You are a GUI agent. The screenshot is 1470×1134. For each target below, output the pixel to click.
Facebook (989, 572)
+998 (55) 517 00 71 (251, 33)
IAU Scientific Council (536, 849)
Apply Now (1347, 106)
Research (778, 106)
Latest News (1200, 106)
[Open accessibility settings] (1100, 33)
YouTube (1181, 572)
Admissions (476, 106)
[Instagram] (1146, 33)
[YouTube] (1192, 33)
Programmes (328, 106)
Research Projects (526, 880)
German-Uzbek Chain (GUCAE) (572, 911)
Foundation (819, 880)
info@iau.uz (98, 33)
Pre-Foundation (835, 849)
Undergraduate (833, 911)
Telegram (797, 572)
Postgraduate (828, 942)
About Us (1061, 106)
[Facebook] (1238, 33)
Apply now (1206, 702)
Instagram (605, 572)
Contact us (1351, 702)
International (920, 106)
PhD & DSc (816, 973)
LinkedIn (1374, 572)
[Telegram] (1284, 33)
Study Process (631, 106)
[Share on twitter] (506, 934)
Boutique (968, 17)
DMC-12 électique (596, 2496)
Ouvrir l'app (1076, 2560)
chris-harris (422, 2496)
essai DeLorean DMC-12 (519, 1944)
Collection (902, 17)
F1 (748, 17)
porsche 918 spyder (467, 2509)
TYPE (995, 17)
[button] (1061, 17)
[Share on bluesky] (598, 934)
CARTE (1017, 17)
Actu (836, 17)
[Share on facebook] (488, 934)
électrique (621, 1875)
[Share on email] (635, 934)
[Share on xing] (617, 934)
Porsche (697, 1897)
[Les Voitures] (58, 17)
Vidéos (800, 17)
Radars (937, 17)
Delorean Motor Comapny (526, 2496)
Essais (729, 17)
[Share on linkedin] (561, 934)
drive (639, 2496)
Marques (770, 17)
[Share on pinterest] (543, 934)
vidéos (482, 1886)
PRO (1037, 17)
□ □ □ □
TO DO :: Which of the lines above carry the string "Share"? Copy every one.

RESPONSE BOX ::
[Share on twitter] (506, 934)
[Share on bluesky] (598, 934)
[Share on facebook] (488, 934)
[Share on email] (635, 934)
[Share on xing] (617, 934)
[Share on linkedin] (561, 934)
[Share on pinterest] (543, 934)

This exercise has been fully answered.